В те времена, уже далекие, она работала секретарем у товарища Коллонтай, наркома социального обеспечения, первой в мире женщины-министра, как писали иностранные газеты. В числе ее секретарских обязанностей была такая: относить документы в Кремль на подпись Председателю Совета Народных Комиссаров. На этот предмет ей выдали постоянный пропуск в здание Рабоче-крестьянского правительства.
Когда Александра Михайловна Коллонтай впервые поручила ей отнести бумаги на подпись Ленину, она до того растерялась, что выронила папку из рук.
Коллонтай улыбнулась:
— Не смущайтесь и не трусьте, Мария! (По молодости лет все называли секретаря наркома по имени). Познакомитесь с Владимиром Ильичем — и сами увидите…
Эти слова повергли Марию в полное смятение. Но вот прошло немного времени, и она уверенно могла заявить, что лично знакома с Лениным.
Являясь в кабинет Председателя Совнаркома, Мария ни разу не почувствовала себя неким безымянным, безликим существом, которое приносит и уносит бумаги. Она знала, что это «здравствуйте» относится именно к ней; что в этой комнате, где решались дела планетарного размаха, она занимает свое местечко.
Когда она шла сюда, то думала только об одном: так все подготовить, чтобы Ленин не затратил ни одной лишней секунды. Но случалось иногда — конечно, не по ее вине, — что она задерживалась несколько дольше, чем могла предположить.

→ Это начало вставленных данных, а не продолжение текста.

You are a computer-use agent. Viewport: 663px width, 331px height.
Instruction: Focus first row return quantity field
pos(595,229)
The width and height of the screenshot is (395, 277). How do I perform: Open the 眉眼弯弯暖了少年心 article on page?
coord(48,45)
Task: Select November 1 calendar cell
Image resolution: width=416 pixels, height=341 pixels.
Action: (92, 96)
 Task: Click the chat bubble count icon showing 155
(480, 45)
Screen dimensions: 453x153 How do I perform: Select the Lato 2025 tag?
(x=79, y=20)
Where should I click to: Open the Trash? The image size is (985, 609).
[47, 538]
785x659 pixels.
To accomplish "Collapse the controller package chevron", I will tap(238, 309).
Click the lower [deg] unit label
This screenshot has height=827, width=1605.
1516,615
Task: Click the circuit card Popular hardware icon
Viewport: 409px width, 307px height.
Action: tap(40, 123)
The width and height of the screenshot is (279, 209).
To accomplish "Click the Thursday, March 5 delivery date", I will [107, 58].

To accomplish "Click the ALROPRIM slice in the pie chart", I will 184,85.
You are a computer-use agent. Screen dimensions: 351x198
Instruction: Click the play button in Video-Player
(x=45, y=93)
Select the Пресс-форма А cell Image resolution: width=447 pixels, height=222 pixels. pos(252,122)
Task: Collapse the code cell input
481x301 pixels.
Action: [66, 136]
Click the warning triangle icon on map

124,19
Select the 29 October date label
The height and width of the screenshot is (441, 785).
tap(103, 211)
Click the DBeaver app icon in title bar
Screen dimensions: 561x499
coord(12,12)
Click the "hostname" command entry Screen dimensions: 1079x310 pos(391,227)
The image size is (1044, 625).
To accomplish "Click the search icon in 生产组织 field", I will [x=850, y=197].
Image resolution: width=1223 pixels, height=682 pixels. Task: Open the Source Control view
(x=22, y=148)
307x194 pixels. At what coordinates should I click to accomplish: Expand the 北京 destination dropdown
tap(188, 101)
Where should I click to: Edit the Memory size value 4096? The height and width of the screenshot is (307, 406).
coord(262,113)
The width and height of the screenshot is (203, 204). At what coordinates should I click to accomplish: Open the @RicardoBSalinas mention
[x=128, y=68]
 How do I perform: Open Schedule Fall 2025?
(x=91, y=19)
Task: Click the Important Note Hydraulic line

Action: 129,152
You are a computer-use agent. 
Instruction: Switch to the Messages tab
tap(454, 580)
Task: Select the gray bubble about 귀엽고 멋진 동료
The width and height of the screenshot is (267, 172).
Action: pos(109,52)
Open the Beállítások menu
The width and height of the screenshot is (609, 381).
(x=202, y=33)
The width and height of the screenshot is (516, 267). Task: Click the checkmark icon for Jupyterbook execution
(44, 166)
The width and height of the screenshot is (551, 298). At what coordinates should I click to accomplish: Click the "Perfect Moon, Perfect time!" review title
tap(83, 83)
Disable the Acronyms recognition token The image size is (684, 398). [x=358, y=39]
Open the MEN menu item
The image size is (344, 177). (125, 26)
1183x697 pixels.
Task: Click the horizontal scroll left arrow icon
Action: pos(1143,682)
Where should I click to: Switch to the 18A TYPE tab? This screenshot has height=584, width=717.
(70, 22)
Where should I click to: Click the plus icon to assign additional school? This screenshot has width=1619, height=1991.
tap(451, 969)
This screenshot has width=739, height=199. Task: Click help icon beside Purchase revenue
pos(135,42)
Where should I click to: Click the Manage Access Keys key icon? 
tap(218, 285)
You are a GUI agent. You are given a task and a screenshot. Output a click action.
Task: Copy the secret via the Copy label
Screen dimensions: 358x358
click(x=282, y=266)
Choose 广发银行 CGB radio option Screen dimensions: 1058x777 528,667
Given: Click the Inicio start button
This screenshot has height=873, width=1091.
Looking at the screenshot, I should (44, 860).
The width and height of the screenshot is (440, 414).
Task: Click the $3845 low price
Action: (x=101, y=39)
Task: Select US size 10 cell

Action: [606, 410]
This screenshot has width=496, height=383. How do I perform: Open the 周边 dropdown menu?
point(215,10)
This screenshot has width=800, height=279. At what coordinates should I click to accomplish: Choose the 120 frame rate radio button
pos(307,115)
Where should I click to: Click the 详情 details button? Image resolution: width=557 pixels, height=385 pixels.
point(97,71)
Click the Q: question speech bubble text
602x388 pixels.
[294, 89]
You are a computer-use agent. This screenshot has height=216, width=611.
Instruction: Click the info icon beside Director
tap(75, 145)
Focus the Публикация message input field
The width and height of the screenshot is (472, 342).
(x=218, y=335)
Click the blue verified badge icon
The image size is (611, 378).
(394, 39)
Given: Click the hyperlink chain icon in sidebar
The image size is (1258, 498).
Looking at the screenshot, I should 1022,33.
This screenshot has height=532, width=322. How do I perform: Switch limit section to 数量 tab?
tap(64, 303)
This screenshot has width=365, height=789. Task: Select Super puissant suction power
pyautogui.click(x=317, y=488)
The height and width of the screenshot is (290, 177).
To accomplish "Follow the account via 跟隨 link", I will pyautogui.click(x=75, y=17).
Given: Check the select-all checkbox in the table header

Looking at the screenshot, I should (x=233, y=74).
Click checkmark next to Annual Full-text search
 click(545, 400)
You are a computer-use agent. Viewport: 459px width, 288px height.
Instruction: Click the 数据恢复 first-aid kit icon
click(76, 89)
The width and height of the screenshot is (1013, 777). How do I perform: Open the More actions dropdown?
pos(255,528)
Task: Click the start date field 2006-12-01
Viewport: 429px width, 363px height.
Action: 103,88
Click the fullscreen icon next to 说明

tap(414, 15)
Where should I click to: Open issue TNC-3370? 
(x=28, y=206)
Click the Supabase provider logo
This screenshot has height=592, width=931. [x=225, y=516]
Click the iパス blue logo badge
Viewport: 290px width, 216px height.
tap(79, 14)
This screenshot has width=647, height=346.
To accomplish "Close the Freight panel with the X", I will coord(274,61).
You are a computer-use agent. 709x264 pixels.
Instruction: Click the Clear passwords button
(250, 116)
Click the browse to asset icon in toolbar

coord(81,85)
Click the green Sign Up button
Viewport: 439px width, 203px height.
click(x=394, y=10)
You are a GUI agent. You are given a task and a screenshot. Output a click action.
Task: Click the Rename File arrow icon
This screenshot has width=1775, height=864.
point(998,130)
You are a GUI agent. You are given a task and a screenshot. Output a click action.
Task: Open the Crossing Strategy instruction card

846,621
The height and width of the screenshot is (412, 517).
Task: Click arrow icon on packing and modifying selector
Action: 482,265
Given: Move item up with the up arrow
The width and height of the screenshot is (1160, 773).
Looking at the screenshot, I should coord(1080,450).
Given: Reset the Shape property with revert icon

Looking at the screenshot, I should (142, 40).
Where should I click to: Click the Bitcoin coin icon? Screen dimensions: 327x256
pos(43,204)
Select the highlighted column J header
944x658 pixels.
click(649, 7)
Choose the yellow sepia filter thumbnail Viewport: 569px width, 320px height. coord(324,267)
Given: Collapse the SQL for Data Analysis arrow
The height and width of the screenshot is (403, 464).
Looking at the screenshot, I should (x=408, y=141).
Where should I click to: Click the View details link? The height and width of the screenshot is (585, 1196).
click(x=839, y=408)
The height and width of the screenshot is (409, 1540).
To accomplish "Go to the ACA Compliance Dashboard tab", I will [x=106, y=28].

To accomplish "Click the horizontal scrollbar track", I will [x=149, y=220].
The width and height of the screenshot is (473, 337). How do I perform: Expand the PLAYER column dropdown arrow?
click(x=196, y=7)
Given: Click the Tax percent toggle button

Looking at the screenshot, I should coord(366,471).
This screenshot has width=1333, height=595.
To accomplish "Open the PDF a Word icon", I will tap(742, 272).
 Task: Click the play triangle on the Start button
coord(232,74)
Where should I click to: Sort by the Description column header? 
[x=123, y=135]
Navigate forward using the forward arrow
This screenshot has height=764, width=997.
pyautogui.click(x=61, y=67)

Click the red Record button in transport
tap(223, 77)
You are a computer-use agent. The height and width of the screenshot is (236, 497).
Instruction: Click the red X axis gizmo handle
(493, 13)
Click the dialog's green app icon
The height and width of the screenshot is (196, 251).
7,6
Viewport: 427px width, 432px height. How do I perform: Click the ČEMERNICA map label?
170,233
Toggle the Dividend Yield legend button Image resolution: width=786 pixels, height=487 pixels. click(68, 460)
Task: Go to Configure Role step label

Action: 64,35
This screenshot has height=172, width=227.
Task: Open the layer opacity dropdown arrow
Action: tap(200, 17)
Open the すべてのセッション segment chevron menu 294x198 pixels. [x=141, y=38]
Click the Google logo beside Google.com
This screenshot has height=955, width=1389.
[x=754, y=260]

— Здравствуйте! — слышала она, входя в кабинет. — Посидите минутку, я сейчас…
Сидя в мягком кресле, Мария украдкой поглядывала, как Ленин необыкновенно быстро пишет мелким, бисерным почерком. Потом она начинала рассматривать уже знакомые ей вещи на письменном столе: клей в пузырьке с резиновым наконечником, продолговатую книжку с алфавитом, ножницы, маленькую лампу с зеленым абажуром. И вдруг вздрагивала от неожиданности:
— Нуте-с, давайте-ка сюда ваши бумаги!
Возвращаясь из Кремля в гостиницу «Националь», где помещался тогда Наркомат социального обеспечения, она заново припоминала эти минуты: ведь это навсегда, на всю жизнь.
Она шла по Москве, ничем не отличаясь от других, в своей застиранной гимнастерке, в сплошь залатанных мужских сапогах не по ноге, с пузатым портфельчиком из облезлой клеенки. Но если бы кто-нибудь сейчас заглянул ей в глаза, то увидел бы в них скрытое ликование, какое бывает у человека, несущего удивительный, радостный секрет.
В прошлый раз, когда она была здесь, Ленин, как бы давая себе небольшую разминку, прошелся по кабинету, заглянул в окно; небо над Кремлем было тогда ярко-голубое, и Троицкая башня казалась особенно светлой и стройной.
— Вы только посмотрите, — сказал он, — что вытворяет осень-баловница! Какой денек подарила!
«Теперь Владимир Ильич уже не скажет про осень-баловницу», — думала она, ступая по мокро блестевшим булыжникам Красной площади. Сеял мелкий, почти невидимый дождик, небо было густо-серого цвета, как солдатское сукно.
По-видимому, Ленин уже собрался уходить. Он присел к столу, за которым принимал посетителей, раскрыл папку. Бумаг, кстати, было немного сегодня. Он быстро их просмотрел и подписал.
— Вы куда сейчас? К себе? — спросил он, возвращая ей папку. — В таком случае идите вниз, одевайтесь и ждите меня! Я скоро! Сегодня мы с товарищ Коллонтай выступаем на одном митинге!
Мария посмотрела на него непонимающими глазами.
— Я обещал заехать за Александрой Михайловной в «Националь», — чуть приметно улыбаясь, пояснил Владимир Ильич. — И вас заодно подвезу!
Минуты через две или три он уже поспешно спускался по лестнице. Мария, стоявшая внизу, отчетливо представила себе, как он забегает домой, снимает с вешалки пальто, кепку.